◆ **Problem description**
Copy out each line of the listing below in which the string "agent" occurs.

_ _ _

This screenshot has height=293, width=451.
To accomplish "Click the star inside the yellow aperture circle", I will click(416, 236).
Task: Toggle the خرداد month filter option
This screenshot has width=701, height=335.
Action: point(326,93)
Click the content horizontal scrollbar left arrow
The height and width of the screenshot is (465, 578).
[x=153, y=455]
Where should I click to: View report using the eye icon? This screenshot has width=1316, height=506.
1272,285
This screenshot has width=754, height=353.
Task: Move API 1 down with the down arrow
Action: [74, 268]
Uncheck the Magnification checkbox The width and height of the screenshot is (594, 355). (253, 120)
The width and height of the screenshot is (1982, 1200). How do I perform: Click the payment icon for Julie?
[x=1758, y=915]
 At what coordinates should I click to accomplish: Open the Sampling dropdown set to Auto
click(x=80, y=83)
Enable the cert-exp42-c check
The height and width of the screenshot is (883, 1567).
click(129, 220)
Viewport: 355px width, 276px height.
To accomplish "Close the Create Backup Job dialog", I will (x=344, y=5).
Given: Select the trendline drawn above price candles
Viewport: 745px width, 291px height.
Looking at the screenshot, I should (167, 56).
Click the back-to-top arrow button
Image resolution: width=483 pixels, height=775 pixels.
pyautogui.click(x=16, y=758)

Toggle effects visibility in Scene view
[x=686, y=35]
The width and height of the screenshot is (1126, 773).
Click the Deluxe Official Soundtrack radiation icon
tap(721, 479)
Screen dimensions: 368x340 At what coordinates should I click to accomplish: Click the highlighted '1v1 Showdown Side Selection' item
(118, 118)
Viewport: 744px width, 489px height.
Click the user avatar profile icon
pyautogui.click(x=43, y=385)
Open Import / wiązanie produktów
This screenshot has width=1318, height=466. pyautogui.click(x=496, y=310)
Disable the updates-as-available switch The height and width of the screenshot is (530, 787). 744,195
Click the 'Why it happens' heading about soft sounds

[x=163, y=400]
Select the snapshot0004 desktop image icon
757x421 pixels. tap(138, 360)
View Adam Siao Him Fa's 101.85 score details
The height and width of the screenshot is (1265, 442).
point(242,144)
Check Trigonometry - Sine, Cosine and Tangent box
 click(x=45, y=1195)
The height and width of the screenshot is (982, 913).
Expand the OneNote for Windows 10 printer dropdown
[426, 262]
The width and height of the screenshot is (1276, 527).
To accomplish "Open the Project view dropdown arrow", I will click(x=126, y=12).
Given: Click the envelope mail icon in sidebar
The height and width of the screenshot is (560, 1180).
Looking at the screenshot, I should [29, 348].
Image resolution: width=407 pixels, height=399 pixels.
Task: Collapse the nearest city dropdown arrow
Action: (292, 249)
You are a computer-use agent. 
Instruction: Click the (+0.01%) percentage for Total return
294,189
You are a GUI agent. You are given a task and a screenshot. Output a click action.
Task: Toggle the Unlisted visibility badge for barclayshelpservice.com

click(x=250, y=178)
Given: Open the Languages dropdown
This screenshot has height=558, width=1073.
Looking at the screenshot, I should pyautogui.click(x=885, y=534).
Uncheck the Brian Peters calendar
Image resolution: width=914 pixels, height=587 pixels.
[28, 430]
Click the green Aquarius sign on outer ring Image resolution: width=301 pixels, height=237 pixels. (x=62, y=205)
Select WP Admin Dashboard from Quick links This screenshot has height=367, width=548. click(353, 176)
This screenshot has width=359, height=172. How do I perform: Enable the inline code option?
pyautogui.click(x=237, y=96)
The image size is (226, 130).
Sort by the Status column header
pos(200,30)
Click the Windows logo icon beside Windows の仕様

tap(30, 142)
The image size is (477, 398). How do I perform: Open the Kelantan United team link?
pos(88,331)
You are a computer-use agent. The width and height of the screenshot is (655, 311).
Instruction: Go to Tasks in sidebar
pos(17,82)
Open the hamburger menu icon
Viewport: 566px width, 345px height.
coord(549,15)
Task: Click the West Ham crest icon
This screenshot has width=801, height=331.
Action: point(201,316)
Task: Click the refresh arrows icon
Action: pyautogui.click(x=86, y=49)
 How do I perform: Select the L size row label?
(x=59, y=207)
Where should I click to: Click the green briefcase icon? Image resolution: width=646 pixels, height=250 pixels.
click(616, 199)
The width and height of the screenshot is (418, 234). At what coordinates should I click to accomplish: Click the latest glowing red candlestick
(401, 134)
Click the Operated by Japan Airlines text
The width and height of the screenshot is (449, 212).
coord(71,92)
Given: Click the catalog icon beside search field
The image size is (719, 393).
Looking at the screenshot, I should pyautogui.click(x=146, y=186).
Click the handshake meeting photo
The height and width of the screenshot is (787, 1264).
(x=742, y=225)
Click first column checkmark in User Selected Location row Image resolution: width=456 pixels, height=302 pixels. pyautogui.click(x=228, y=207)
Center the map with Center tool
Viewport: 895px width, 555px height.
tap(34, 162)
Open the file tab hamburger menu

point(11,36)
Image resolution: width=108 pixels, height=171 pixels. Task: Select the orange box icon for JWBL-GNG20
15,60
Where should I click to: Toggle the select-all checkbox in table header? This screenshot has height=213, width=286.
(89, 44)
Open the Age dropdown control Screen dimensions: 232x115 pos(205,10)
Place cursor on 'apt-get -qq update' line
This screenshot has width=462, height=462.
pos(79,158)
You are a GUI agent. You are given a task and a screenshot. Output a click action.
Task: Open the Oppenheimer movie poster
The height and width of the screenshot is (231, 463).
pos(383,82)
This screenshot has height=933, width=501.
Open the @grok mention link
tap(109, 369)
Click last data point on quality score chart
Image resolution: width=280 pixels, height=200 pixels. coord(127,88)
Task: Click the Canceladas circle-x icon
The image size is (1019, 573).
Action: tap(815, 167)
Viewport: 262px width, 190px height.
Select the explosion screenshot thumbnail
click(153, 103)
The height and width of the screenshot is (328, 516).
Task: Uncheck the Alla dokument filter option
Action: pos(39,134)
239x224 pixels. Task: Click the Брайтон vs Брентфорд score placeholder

_ _ _

◆ **Result**
You are a computer-use agent. 
You are a GUI agent. You are given a task and a screenshot. Output a click action.
You are a computer-use agent. The width and height of the screenshot is (655, 311).
You are a GUI agent. You are given a task and a screenshot. Output a click action.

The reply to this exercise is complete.